Authors: Shannon Nering
“The lime is very cleansing,” she’d say convincingly.
“And the tequila?” I’d retort with a smile.
After a long day on the beach and in the water, we would grab dinner, laugh a lot, and go back to the resort, where she would read cards for whoever was interested.
“Oh, I see here you have the five of spades,” she’d say to me, posturing.
“What does that mean?” I’d say warily.
“It means you’ll meet the man of your dreams by your next birthday.” As if it was that simple.
She oozed big-city charm with a hint of hippy eccentricity. I didn’t doubt her for a minute when she casually mentioned her Hollywood production company, home of two of America’s most popular reality shows. Watching her haggle freebies was proof enough she was a Hollywood shaker. Naomi had been comped two extra days at the resort, meals and massages included, all because a booking mix-up had forced her to spend her first night in a nearby (and “dreadfully inferior”) two-star hotel.

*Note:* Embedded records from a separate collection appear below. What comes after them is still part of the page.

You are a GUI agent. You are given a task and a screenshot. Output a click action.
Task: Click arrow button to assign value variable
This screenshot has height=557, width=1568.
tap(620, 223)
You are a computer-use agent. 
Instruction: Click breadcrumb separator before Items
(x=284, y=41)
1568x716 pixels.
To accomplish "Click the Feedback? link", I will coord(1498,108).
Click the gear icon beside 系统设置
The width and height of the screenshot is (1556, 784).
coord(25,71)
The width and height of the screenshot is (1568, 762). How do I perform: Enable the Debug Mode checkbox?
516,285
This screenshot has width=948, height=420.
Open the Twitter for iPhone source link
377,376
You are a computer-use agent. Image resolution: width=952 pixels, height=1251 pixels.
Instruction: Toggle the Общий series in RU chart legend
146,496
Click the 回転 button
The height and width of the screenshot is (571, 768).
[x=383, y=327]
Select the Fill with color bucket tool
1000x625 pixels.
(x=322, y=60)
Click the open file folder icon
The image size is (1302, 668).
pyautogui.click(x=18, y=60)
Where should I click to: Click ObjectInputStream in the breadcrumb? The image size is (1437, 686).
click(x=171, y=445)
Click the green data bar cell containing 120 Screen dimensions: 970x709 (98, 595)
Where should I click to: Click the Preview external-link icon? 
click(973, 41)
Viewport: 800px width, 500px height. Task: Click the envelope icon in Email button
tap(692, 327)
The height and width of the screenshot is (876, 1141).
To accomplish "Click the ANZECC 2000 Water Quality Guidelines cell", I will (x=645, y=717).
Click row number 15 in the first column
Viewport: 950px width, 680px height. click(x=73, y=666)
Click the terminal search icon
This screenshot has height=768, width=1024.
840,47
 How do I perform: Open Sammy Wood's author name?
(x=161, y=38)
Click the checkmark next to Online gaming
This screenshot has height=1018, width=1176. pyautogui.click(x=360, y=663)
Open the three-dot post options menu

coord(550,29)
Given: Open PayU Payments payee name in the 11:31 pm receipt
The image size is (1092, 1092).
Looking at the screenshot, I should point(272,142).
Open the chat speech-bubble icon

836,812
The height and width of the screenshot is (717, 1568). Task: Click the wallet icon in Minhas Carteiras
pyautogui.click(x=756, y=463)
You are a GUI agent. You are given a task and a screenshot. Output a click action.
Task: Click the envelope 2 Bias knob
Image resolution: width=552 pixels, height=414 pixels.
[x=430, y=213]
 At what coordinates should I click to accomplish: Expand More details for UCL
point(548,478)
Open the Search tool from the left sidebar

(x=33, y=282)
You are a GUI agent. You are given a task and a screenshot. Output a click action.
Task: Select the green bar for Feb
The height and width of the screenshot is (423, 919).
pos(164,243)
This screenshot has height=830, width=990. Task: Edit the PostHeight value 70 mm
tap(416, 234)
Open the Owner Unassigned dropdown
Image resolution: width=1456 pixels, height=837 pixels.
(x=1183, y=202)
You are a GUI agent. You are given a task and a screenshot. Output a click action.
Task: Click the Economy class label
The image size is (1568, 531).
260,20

But it was her expect-the-unexpected vibe that intrigued me most. She could let it all go in an instant. One night, after boozing at a Puerto Vallarta disco, proved she had a little crazy in her.
“Let’s hit the slots,” she slurred to the taxi driver.
“Qué?” the driver said, unable to understand her.
I was barely paying attention, busy rifling through the contents of my purse for a tube of Rolaids. Mixing sangria, cervesa, and tequila with a giant after-bar burrito ain’t pretty.
“The slots!” Naomi slurred loudly to our Mexican driver. Apparently, she liked to gamble, too.
Next thing you know, the cabby pulled over at a dank street corner in the middle of nowhere and three barely dressed, chain-smoking hookers peered into our window with curious grins. We giggled about that for days.
Before my vacation ended, I thought of subtly hitting Naomi up for a job. After all, I was in television, she did own a production company in the choicest place on earth to make television, and her ten years on me made her the perfect mentor. But that plan was quickly kiboshed when two surfettes from Colorado beat me to the punch. On the last night, they fed Naomi coconut drinks and put the hard sell on her to “hook them up.”
“They’re waitresses,” Naomi crowed the next morning. “Can you believe it? It’s fine for actors to schlep drinks pre-career-breakthrough, but producers? Yeeesh.”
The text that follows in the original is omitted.